*Required task*.
Reproduce every one of the following records line for line, with no changes.

-*-*-

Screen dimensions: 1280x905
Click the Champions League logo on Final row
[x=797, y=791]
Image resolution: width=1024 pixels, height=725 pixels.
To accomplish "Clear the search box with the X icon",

-*-*-

*Answer to this problem*.
Screen dimensions: 1280x905
Click the Champions League logo on Final row
[x=797, y=791]
Image resolution: width=1024 pixels, height=725 pixels.
To accomplish "Clear the search box with the X icon",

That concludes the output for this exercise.